TRAVERSE CITY -- Problems at Tendercare Health Center-Birchwood didn't end with reported physical and sexual assaults between residents in 2006-07.
The nursing home was ordered to pay $19,760 in fines for other problems discovered in spring 2008.
Birchwood employees didn't do enough to prevent some residents from falling and failed to prevent and treat bedsores.

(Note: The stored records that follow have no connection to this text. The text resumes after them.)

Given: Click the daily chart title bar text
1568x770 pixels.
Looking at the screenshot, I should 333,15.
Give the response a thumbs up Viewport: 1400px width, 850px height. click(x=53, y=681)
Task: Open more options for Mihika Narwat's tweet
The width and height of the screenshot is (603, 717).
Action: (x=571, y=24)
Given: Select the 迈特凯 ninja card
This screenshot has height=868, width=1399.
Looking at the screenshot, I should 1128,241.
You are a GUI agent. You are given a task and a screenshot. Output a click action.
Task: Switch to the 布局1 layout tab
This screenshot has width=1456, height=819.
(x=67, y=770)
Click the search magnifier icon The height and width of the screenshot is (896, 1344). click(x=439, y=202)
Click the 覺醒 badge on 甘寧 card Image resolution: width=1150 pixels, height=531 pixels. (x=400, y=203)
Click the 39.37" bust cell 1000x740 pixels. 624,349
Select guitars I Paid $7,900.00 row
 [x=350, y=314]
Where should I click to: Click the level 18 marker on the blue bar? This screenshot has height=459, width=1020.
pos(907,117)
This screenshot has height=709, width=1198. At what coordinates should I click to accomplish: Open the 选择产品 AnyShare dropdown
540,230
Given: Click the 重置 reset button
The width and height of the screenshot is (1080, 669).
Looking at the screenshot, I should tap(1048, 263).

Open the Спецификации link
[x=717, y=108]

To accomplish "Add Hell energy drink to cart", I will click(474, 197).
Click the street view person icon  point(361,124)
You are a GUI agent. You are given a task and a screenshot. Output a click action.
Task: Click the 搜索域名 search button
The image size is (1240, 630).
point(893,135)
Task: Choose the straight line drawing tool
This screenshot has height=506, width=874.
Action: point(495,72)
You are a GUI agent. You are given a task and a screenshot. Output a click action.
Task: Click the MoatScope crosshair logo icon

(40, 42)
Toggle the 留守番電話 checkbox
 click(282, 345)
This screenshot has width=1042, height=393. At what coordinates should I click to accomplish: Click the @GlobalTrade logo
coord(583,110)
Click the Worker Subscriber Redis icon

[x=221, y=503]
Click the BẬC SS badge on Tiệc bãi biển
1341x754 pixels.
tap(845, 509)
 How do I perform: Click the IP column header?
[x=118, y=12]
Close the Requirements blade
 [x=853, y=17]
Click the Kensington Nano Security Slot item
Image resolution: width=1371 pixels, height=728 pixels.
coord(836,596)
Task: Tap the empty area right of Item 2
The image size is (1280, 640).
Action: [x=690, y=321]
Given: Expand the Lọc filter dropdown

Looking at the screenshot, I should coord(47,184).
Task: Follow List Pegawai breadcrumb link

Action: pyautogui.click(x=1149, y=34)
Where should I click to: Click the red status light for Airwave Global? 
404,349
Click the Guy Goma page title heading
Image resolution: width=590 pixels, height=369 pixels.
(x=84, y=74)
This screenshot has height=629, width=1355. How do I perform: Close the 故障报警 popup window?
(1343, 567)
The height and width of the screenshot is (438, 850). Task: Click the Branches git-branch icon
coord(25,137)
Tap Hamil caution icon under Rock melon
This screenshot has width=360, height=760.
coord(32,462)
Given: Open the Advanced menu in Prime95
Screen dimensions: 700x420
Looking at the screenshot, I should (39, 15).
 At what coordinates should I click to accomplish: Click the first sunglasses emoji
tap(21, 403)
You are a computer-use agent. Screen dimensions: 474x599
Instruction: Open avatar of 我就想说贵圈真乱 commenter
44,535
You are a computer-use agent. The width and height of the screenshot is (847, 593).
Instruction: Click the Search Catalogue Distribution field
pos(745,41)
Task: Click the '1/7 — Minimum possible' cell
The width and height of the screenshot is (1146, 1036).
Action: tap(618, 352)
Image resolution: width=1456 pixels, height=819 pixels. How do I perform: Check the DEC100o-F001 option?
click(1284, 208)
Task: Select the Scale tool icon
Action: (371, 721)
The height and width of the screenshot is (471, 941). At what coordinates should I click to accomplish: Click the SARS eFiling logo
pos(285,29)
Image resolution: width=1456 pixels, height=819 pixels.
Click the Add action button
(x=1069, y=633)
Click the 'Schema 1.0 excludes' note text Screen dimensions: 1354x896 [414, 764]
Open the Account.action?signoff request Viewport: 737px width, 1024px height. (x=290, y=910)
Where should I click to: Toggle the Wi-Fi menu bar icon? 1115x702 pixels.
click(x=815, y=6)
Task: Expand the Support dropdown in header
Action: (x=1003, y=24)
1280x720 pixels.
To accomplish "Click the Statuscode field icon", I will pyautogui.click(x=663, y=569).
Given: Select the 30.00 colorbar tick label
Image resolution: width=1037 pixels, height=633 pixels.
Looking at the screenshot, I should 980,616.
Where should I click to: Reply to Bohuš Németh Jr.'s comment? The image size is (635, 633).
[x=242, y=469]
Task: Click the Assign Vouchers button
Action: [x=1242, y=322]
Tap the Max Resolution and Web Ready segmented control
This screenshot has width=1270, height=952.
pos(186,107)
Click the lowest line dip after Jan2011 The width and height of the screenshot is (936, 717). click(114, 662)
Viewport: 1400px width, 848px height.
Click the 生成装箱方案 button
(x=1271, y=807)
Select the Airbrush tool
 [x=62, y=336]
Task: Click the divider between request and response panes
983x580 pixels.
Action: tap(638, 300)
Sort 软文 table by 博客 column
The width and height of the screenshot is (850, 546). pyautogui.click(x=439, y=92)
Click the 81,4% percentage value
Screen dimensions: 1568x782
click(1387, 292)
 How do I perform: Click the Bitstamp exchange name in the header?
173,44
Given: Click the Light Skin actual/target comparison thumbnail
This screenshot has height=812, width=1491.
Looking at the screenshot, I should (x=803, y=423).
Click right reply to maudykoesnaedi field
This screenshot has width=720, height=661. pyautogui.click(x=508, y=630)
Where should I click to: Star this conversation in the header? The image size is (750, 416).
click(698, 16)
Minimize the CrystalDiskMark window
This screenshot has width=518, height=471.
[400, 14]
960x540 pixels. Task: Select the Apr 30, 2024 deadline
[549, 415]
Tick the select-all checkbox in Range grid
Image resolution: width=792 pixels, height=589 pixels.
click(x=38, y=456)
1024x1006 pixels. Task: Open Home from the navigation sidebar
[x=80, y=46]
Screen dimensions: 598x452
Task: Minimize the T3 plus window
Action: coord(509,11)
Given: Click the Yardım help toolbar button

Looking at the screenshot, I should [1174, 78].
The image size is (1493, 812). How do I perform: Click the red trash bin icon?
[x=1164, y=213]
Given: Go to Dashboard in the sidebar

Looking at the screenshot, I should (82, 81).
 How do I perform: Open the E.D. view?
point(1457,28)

Staff also didn't always follow comprehensive care plans, the blueprints for residents' medical, nursing, mental and psychosocial needs.
Michigan Department of Community Health records obtained by the Record-Eagle detailed Birchwood's shortcomings.
Employees' failure to follow guidelines resulted in at least three residents falling, according to the state report.
Inspectors also found staff didn't adequately treat or prevent pressure ulcers, also known as bedsores, for one of four sampled residents.
"Pressure sores is a focus the state and federal government has," said Alice Turner, director of nursing home monitoring for the Department of Community Health. "We always go in looking for problems with addressing pressure sores, be it treatment or prevention."
State inspectors in December 2008 found eight infractions that prompted citations. Most nursing homes average six to seven citations per inspection.
"There are very few nursing homes that get no citations," Turner said. "There's no perfect nursing home."
The December report found Birchwood employees violated two patients' confidentiality. They also didn't always record times, dates and doses of medicine given to three residents.
Staff didn't properly care for a 68-year-old man with recurring constipation, prompting the resident to act out aggressively with his peers, the report stated.
Other citations involved problems with a resident receiving medication through a feeding tube, insulin vials that were not dated and incomplete resident records.